Hardin was the first to define the feedback loop in gene expression that comprises the core "circadian," or 24-hour, timekeeping mechanism in the fruit fly Drosophila melanogaster.
Paul E. Hardin was the first to define the feedback loop in gene expression that comprises the core “circadian,” or 24-hour, timekeeping mechanism in the fruit fly Drosophila melanogaster.
By Shana K. Hutchins, Texas A&M University College of Science

As the second day of a new month dawned, three American scientists found their lives transformed by a single telephone call, the one every scientist dreams of receiving.

At 5:30 a.m. EDT on Monday, Oct. 2, Jeffrey C. Hall and Michael Rosbash (Brandeis University) and Michael W. Young (Rockefeller University) were unveiled as co-recipients of the first of the 2017 Nobel Prizes — in their case, the Nobel Prize for Physiology or Medicine “for their discoveries of molecular mechanisms controlling the circadian rhythm.”

For Texas A&M University biologist Paul E. Hardin, first author as a postdoctoral fellow at Brandeis on one of the seminal papers cited by the Nobel Committee in awarding the prize, the first call came in just after 7 a.m. CDT, along with the emails — a slow trickle at first, then a steady stream as the worldwide news continued to spread. One of those calls was from Rosbash, Hardin’s postdoctoral adviser at Brandeis, who Hardin describes as “still on cloud 9.”

To date, Hardin has spoken with many media outlets, including The ScientistThe New YorkerInside Science and Quanta magazine, based on his close connection to science’s premier international prize.
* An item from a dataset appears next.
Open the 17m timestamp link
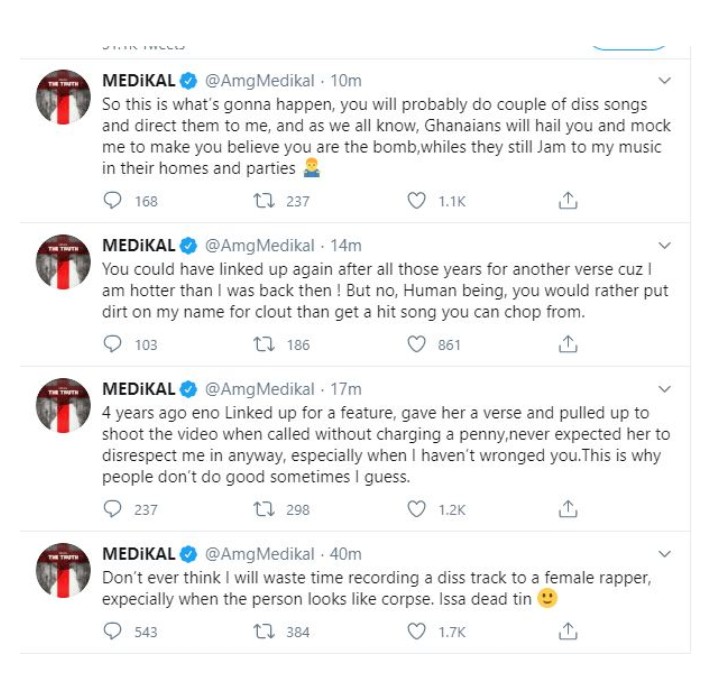 tap(345, 389)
Horseshoes and hand grenades aside, Hardin is nothing but positively upbeat and genuinely pleased for both his colleagues and his profession.

“A Nobel Prize for circadian clocks is great for the field,” said Hardin, inaugural holder of the John W. “Bill” Lyons Jr. ’59 Endowed Chair in Biology and director of the Texas A&M Center for Biological Clocks Research since 2006. “It is indeed exciting to have worked with two of the three winners and to see them and my field honored with such a momentous award. It is a proud moment for circadian clocks.”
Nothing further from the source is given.